Part of a data file:

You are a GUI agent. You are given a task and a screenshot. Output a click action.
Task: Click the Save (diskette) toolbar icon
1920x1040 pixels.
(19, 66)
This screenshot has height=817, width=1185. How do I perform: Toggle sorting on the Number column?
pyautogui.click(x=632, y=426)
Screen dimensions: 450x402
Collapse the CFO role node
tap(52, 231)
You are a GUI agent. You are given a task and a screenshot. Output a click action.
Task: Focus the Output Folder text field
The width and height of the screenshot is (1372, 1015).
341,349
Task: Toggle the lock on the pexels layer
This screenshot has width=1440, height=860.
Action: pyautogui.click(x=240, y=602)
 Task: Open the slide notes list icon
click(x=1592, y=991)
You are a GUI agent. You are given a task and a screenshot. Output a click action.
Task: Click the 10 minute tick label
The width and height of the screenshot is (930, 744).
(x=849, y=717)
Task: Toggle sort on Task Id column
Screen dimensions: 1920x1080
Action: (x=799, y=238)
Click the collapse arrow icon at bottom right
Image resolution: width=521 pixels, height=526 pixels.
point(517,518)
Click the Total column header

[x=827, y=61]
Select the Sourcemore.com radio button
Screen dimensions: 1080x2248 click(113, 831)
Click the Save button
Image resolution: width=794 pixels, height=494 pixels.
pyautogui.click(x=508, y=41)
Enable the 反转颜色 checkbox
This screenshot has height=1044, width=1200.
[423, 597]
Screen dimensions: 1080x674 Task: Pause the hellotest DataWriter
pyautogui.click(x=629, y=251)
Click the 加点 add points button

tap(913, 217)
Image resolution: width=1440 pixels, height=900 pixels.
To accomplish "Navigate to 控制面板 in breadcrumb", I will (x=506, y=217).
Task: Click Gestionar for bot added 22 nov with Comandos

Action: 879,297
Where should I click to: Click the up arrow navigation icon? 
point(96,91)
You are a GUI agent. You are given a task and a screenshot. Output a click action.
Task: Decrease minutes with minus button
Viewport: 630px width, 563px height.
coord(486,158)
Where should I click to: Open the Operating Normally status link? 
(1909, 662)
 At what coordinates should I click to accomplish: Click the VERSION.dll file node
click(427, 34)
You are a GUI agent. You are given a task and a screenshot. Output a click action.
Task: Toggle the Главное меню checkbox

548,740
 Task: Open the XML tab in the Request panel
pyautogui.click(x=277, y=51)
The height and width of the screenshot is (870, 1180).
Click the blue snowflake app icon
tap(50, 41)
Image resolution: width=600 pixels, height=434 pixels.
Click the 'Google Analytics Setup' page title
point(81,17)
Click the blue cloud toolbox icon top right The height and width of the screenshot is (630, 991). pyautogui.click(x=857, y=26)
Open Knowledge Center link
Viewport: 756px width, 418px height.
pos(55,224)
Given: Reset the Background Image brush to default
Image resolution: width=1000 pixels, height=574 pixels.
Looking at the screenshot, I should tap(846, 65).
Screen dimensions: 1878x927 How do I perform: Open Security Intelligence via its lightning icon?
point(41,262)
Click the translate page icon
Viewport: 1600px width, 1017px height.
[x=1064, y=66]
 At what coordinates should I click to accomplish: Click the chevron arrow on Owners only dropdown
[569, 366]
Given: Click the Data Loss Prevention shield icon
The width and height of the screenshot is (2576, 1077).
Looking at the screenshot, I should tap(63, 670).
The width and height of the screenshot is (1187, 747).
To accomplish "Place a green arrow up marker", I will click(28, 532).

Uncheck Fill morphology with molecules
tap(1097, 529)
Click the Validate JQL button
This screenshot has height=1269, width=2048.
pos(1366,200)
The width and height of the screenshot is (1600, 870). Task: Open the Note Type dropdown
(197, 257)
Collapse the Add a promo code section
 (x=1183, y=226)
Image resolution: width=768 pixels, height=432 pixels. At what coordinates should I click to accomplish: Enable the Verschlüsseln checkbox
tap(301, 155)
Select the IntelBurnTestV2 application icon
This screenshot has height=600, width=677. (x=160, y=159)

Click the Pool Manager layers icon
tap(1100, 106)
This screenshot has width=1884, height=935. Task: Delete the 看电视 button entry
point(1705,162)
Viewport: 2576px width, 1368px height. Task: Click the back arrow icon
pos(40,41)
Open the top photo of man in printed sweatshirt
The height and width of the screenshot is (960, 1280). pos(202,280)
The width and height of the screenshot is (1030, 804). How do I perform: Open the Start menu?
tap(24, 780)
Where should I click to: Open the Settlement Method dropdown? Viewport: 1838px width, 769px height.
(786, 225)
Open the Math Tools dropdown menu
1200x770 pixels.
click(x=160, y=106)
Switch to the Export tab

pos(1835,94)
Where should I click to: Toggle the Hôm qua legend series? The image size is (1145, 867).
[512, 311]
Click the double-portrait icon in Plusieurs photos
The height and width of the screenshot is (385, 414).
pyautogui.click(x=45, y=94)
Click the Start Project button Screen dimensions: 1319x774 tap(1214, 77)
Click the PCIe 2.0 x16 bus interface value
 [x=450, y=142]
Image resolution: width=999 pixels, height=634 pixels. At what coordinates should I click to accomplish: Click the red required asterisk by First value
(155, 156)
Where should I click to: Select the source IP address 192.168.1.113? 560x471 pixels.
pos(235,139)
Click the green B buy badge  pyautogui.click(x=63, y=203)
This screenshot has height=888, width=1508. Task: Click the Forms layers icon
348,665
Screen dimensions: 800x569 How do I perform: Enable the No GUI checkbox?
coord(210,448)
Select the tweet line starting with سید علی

### Exercise
Please edit the entries so that every "Output a click action" becomes "Return one click action", and leave all other text unchanged.

### Exercise result
You are a GUI agent. You are given a task and a screenshot. Return one click action.
Task: Click the Save (diskette) toolbar icon
1920x1040 pixels.
(19, 66)
This screenshot has height=817, width=1185. How do I perform: Toggle sorting on the Number column?
pyautogui.click(x=632, y=426)
Screen dimensions: 450x402
Collapse the CFO role node
tap(52, 231)
You are a GUI agent. You are given a task and a screenshot. Return one click action.
Task: Focus the Output Folder text field
The width and height of the screenshot is (1372, 1015).
341,349
Task: Toggle the lock on the pexels layer
This screenshot has width=1440, height=860.
Action: pyautogui.click(x=240, y=602)
 Task: Open the slide notes list icon
click(x=1592, y=991)
You are a GUI agent. You are given a task and a screenshot. Return one click action.
Task: Click the 10 minute tick label
The width and height of the screenshot is (930, 744).
(x=849, y=717)
Task: Toggle sort on Task Id column
Screen dimensions: 1920x1080
Action: (x=799, y=238)
Click the collapse arrow icon at bottom right
Image resolution: width=521 pixels, height=526 pixels.
point(517,518)
Click the Total column header

[x=827, y=61]
Select the Sourcemore.com radio button
Screen dimensions: 1080x2248 click(113, 831)
Click the Save button
Image resolution: width=794 pixels, height=494 pixels.
pyautogui.click(x=508, y=41)
Enable the 反转颜色 checkbox
This screenshot has height=1044, width=1200.
[423, 597]
Screen dimensions: 1080x674 Task: Pause the hellotest DataWriter
pyautogui.click(x=629, y=251)
Click the 加点 add points button

tap(913, 217)
Image resolution: width=1440 pixels, height=900 pixels.
To accomplish "Navigate to 控制面板 in breadcrumb", I will (x=506, y=217).
Task: Click Gestionar for bot added 22 nov with Comandos

Action: 879,297
Where should I click to: Click the up arrow navigation icon? 
point(96,91)
You are a GUI agent. You are given a task and a screenshot. Return one click action.
Task: Decrease minutes with minus button
Viewport: 630px width, 563px height.
coord(486,158)
Where should I click to: Open the Operating Normally status link? 
(1909, 662)
 At what coordinates should I click to accomplish: Click the VERSION.dll file node
click(427, 34)
You are a GUI agent. You are given a task and a screenshot. Return one click action.
Task: Toggle the Главное меню checkbox

548,740
 Task: Open the XML tab in the Request panel
pyautogui.click(x=277, y=51)
The height and width of the screenshot is (870, 1180).
Click the blue snowflake app icon
tap(50, 41)
Image resolution: width=600 pixels, height=434 pixels.
Click the 'Google Analytics Setup' page title
point(81,17)
Click the blue cloud toolbox icon top right The height and width of the screenshot is (630, 991). pyautogui.click(x=857, y=26)
Open Knowledge Center link
Viewport: 756px width, 418px height.
pos(55,224)
Given: Reset the Background Image brush to default
Image resolution: width=1000 pixels, height=574 pixels.
Looking at the screenshot, I should tap(846, 65).
Screen dimensions: 1878x927 How do I perform: Open Security Intelligence via its lightning icon?
point(41,262)
Click the translate page icon
Viewport: 1600px width, 1017px height.
[x=1064, y=66]
 At what coordinates should I click to accomplish: Click the chevron arrow on Owners only dropdown
[569, 366]
Given: Click the Data Loss Prevention shield icon
The width and height of the screenshot is (2576, 1077).
Looking at the screenshot, I should tap(63, 670).
The width and height of the screenshot is (1187, 747).
To accomplish "Place a green arrow up marker", I will click(28, 532).

Uncheck Fill morphology with molecules
tap(1097, 529)
Click the Validate JQL button
This screenshot has height=1269, width=2048.
pos(1366,200)
The width and height of the screenshot is (1600, 870). Task: Open the Note Type dropdown
(197, 257)
Collapse the Add a promo code section
 (x=1183, y=226)
Image resolution: width=768 pixels, height=432 pixels. At what coordinates should I click to accomplish: Enable the Verschlüsseln checkbox
tap(301, 155)
Select the IntelBurnTestV2 application icon
This screenshot has height=600, width=677. (x=160, y=159)

Click the Pool Manager layers icon
tap(1100, 106)
This screenshot has width=1884, height=935. Task: Delete the 看电视 button entry
point(1705,162)
Viewport: 2576px width, 1368px height. Task: Click the back arrow icon
pos(40,41)
Open the top photo of man in printed sweatshirt
The height and width of the screenshot is (960, 1280). pos(202,280)
The width and height of the screenshot is (1030, 804). How do I perform: Open the Start menu?
tap(24, 780)
Where should I click to: Open the Settlement Method dropdown? Viewport: 1838px width, 769px height.
(786, 225)
Open the Math Tools dropdown menu
1200x770 pixels.
click(x=160, y=106)
Switch to the Export tab

pos(1835,94)
Where should I click to: Toggle the Hôm qua legend series? The image size is (1145, 867).
[512, 311]
Click the double-portrait icon in Plusieurs photos
The height and width of the screenshot is (385, 414).
pyautogui.click(x=45, y=94)
Click the Start Project button Screen dimensions: 1319x774 tap(1214, 77)
Click the PCIe 2.0 x16 bus interface value
 [x=450, y=142]
Image resolution: width=999 pixels, height=634 pixels. At what coordinates should I click to accomplish: Click the red required asterisk by First value
(155, 156)
Where should I click to: Select the source IP address 192.168.1.113? 560x471 pixels.
pos(235,139)
Click the green B buy badge  pyautogui.click(x=63, y=203)
This screenshot has height=888, width=1508. Task: Click the Forms layers icon
348,665
Screen dimensions: 800x569 How do I perform: Enable the No GUI checkbox?
coord(210,448)
Select the tweet line starting with سید علی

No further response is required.